I set about researching the new cases. I hadn’t gotten too far with the Willington case, when, in March of 2008, the perfect opportunity for field investigation presented itself. A New York-based television producer contacted me about a History Channel show called MonsterQuest. “I’m looking for real-life cases/investigations (unsolved or otherwise) in which a crime aroused suspicions of vampire-involvement that was substantiated (to some degree) by actual physical evidence,” he wrote. “Historical or recent cases will work (domestic or abroad) as long as some physical evidence (even the tiniest bit) exists to back the claims made.” So it was that Connecticut State Archaeologist, Nick Bellantoni, and I were to be reunited in front of the cameras.


 
Posted By Michael Bell

The methods used to kill the vampire exemplify the variation that is found in all folk traditions. Various combinations of the following measures are found in America’s anti-vampire arsenal: removal and burning of vital organs (particularly the heart), ingesting the ashes (perhaps with other roots or herbs) or wearing them in a box around the neck; burning the entire corpse, sometimes inhaling the smoke; turning the corpse face down and reburying it; searching for and destroying (sometimes by burning), a vine found growing from the corpse or grave; removing the shroud from the mouth of the corpse; and, perhaps (as we shall consider in more detail later), driving a wooden stake through the heart or rearranging the bones of a corpse.

The measure of positioning the legs and head of a corpse into a “skull and crossbones” pattern—which I described in Food for the Dead—needs reexamination. In 1990, I received a phone call from Nick Bellantoni, Connecticut State Archaeologist, who was excavating an unmarked family cemetery in Griswold, Connecticut.
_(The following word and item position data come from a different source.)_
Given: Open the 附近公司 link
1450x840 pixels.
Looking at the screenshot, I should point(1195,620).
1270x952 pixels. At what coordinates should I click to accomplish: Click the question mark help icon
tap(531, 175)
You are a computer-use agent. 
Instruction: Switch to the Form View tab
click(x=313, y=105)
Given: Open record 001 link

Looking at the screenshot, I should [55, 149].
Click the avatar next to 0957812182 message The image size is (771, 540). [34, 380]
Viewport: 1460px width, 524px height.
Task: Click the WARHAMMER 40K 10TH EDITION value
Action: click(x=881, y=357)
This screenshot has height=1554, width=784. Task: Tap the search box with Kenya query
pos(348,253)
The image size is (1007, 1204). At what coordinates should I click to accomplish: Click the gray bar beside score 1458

Bellantoni said that he was aware of my research on the New England vampire tradition and thought that I might be able to shed some light on one of the burials, which he characterized as “weird.” The complete skeleton of a man, the best preserved of the cemetery, had been buried in a crypt with stone slabs lining the sides and top of the coffin. On the lid of the hexagonal, wooden coffin, an arrangement of brass tacks spelled out “JB-55,” presumably the initials and age at death of this individual. When the grave was opened, J.B.’s skull and thigh bones were found in a “skull and crossbones” pattern on top of his ribs and vertebrae, which were     also rearranged. An examination of J.B.’s skeletal remains by forensic anthropologist Paul Sledzik revealed lesions on J.B.’s ribs, probably the result of tuberculosis.

The best conclusion that Bellantoni, Sledzik, and I could reach was that J.B. had been exhumed to counteract the spread of tuberculosis. At the time, no other interpretation of his unusual postmortem treatment even approached the coherence of the following scenario: An adult male, J.B., died of pulmonary tuberculosis or a similar infection interpreted as consumption by his family. Several years after the burial, one or more of his family members contracted the disease. As a last resort—to spare the lives of the family and stop consumption from spreading into the community—J.B.’s body was exhumed so that his heart could be burned. When his body was unearthed, however, J.B. was found to be in an advanced stage of decomposition. Perhaps his ribs and vertebrae were in disarray as a result of the desperate search for the remains of his heart. Finding no heart, J.B.’s skull and thigh bones were arranged in a “skull and crossbones” pattern, a practice that stretches back to ancient times throughout Europe as means to prevent the dead from returning. But after reading or hearing about my account of J.B., several Freemasons have asked if I considered the possibility that J.B. had been a Mason. My subsequent research into this question shows some intriguing similarities between J.B.’s postmortem treatment and certain burial customs of both the Masons and the Knights Templar.